China is certainly not lacking in ambition, even if many of its final goals are not clearly articulated. It is implementing plans which challenge U.S. military, economic, and even political supremacy. But on each front, the last few years have demonstrated China's limitations, not the inevitability of its rise.
China's effort to gradually squeeze the U.S. Navy out of the Western Pacific did not start with the financial crisis in 2008. The financial crisis did, however, coincide with a new aggressiveness in the way China has pushed its territorial claims in the South China Sea and the East China Sea. Beijing has scored at least one victory, securing control of the Scarborough Shoal, a group of small islands in the South China Sea, from the Philippines in 2012.
But among these tactical successes, China has been sowing the seeds of a strategic defeat. China's assertiveness is generating intense suspicion, if not outright enmity, among its neighbors. Its "peaceful rise" is not taking place in isolation.
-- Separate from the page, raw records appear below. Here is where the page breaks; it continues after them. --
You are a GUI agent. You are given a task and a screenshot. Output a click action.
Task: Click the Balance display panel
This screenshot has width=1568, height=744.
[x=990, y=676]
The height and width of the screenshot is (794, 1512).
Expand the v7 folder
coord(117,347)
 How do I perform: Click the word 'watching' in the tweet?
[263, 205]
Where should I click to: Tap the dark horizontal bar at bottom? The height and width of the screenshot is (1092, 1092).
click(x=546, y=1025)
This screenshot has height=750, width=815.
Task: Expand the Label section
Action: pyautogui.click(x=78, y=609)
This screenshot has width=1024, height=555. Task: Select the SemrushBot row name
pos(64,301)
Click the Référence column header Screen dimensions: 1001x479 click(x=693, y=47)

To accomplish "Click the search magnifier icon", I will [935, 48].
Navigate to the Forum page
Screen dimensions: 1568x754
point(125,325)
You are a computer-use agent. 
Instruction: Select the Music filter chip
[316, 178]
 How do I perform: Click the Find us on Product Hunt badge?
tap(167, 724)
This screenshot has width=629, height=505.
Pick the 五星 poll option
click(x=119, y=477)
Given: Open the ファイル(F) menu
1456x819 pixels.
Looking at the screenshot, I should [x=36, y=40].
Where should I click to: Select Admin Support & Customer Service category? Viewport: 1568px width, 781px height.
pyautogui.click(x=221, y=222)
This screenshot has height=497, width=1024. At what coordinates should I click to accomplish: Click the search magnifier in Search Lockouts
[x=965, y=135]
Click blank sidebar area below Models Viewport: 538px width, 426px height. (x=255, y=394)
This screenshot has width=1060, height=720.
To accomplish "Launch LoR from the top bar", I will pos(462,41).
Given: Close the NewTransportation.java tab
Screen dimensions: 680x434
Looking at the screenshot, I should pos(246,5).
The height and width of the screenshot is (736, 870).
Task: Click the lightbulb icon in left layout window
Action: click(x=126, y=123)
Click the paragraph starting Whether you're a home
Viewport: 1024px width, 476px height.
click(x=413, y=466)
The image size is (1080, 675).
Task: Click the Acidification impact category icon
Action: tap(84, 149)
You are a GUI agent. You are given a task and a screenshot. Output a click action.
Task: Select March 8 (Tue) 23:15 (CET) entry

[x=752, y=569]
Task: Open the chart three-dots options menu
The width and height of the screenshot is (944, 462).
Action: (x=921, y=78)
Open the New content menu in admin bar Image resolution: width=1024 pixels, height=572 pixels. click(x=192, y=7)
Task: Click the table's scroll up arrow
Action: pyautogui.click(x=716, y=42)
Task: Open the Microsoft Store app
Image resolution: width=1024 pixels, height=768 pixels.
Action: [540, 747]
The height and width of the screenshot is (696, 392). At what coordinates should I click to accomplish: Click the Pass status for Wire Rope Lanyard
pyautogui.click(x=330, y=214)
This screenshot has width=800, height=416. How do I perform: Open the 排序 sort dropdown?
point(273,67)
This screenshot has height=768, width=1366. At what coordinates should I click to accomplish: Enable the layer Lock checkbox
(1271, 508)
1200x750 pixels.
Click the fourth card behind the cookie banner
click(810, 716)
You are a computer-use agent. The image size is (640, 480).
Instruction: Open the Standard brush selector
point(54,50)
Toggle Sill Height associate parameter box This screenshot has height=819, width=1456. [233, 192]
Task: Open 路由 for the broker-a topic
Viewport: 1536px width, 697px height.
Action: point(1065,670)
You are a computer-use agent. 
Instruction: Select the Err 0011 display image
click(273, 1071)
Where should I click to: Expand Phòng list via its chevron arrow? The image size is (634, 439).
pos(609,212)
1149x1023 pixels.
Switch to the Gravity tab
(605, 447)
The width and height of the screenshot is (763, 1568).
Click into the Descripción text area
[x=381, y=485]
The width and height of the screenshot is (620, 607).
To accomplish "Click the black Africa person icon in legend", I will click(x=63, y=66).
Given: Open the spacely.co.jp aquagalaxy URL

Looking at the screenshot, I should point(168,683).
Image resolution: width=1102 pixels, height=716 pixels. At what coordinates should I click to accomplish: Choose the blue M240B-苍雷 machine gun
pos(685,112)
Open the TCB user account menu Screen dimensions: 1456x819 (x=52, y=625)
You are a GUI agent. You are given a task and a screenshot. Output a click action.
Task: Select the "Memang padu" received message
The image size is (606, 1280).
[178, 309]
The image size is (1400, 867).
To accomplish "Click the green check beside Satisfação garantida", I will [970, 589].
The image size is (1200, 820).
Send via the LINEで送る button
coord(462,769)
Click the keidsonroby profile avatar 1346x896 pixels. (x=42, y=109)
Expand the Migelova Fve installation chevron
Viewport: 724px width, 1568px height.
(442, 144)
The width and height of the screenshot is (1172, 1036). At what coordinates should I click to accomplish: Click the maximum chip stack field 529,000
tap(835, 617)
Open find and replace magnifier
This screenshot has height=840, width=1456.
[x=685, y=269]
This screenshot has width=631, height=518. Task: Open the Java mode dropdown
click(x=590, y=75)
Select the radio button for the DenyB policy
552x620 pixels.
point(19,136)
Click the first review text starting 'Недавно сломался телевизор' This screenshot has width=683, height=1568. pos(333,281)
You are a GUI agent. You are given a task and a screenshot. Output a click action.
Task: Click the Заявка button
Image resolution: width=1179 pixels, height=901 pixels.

There may be echoes in today's Asia of the late-nineteenth century in Europe and North America, but this is the one critical difference. The United States came into its own as a great power without any major challenge from its neighbors, while Germany's ascent was aided by the collapsing Austro-Hungarian and Ottoman empires and Russian monarchy on its frontiers. China, on the other hand, is surrounded by vibrant countries with fast-growing economies, from South Korea to India to Vietnam, who all believe that this is their time, as well. Even Japan, after two decades of stagnation, still has one of the most formidable navies in the world, as well as the world's third largest economy. China's strategic misfortune is to be bordered by robust and proud nation-states which expect their own stake in the modern world.
The last few years have shown that these countries have no desire to return to a Sinocentric Asia, as existed before the arrival of Western powers in the late-fifteenth century, and one where China is the undisputed leader. All the talk about the Obama administration's "pivot" to Asia has obscured the much bigger shift that has taken place in the region since the crisis -- almost all of China's neighbors are now deeply anxious about what a powerful, expansionist leadership in Beijing portends for their future. They still want to trade with China, but they also want protection from Beijing's bullying.